Brilio.net - Kedekatan mantan presiden RI Soeharto dengan mantan Perdana Menteri (PM) Singapura Lee Kuan Yew, yang meninggal karena pneumonia, Senin (23/3), berawal dari sejarah panjang persahabatan mereka.
Saking kentalnya persahabatan mereka, tak jarang sejumlah kebijakan-kebijakan yang dilakukan kadang mirip-mirip. Salah satu yang populer adalah saat Lee menerapkan kebijakan yang disebut Family Planning and Population Board (FPPB) pada tahun 1970-an.

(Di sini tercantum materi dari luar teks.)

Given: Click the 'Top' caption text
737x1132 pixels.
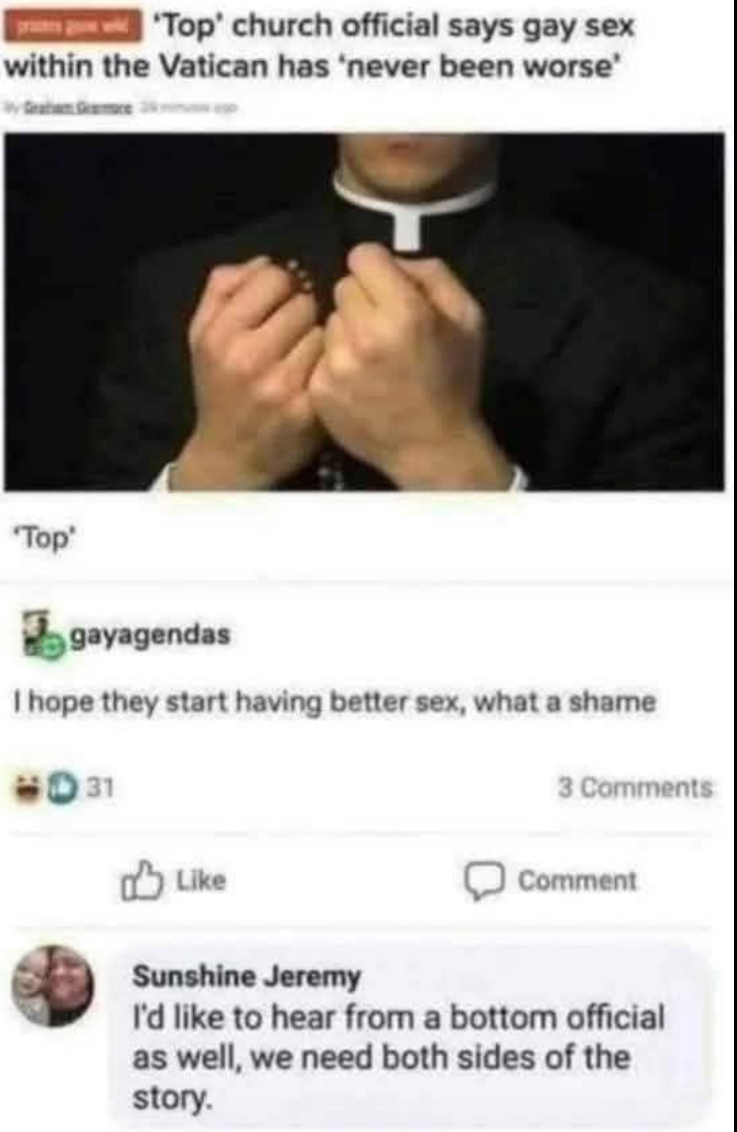Looking at the screenshot, I should [x=45, y=538].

Tujuan kebijakan tersebut adalah untuk menekan angka kelahiran dan mengatasi jumlah populasi Singapura yang nyaris tak terkendali pada waktu itu. Dalam kebijakan tersebut, pemerintah Singapura di bawah kepemimpinan Lee mengajak warganya supaya merasa cukup memiliki dua anak saja, laki atau perempuan sama saja.

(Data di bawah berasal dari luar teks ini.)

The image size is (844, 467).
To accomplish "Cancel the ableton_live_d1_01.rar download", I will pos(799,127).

Tak ketinggalan, kebijakan itu juga meliputi program sterilisasi bagi pasangan suami-istri yang sudah memiliki dua anak atau lebih. Gerakan nasional, yang sosialisasinya dilakukan secara masif tersebut terbukti ampuh mengurangi populasi. Buktinya, pertumbuhan populasi Singapura turun menjadi hanya 13,3% antara kurun 1970-1980 (selama program FPPB dilangsungkan) dari 90,8% pada kurun 1957-1970 dan 84,7% pada kurun 1947-1957.
Apa yang dilakukan Lee, hampir mirip dengan Program Keluarga Berencana (KB) yang dicanangkan Presiden Soeharto, juga pada sekitar tahun 1970-an. Di Indonesia, gerakan ini terbukti ampuh menekan jumlah penduduk.

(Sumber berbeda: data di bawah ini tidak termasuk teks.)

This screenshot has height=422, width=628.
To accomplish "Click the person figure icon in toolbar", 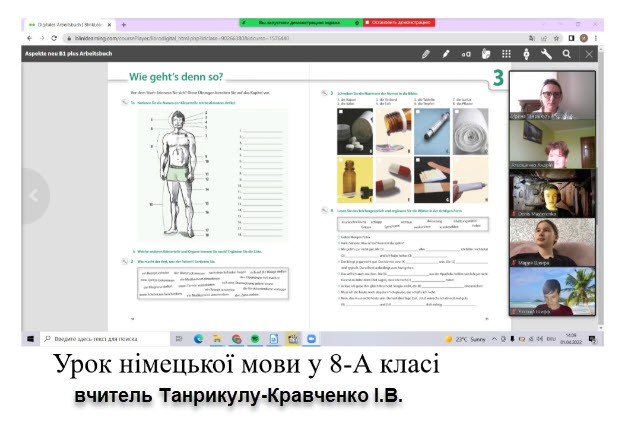I will [526, 54].
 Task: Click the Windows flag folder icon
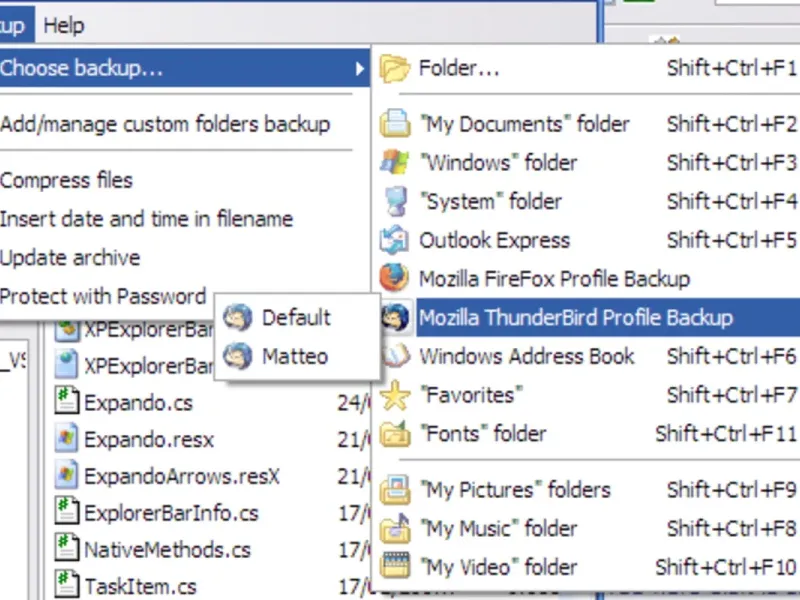(396, 163)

Melalui program KB, dimana slogan terkenalnya juga "Dua Anak Cukup", pemerintah Soeharto ingin mewujudkan Norma Keluarga Kecil Bahagia dan Sejahtera (NKKBS). Seperti halnya FPPB, yang menjadi warisan penting Lee Kuan Yew bagi generasi pemimpin Singapura sekarang, KB juga menjadi peninggalan bersejarah pemerintah Indonesia di zaman Presiden Soeharto.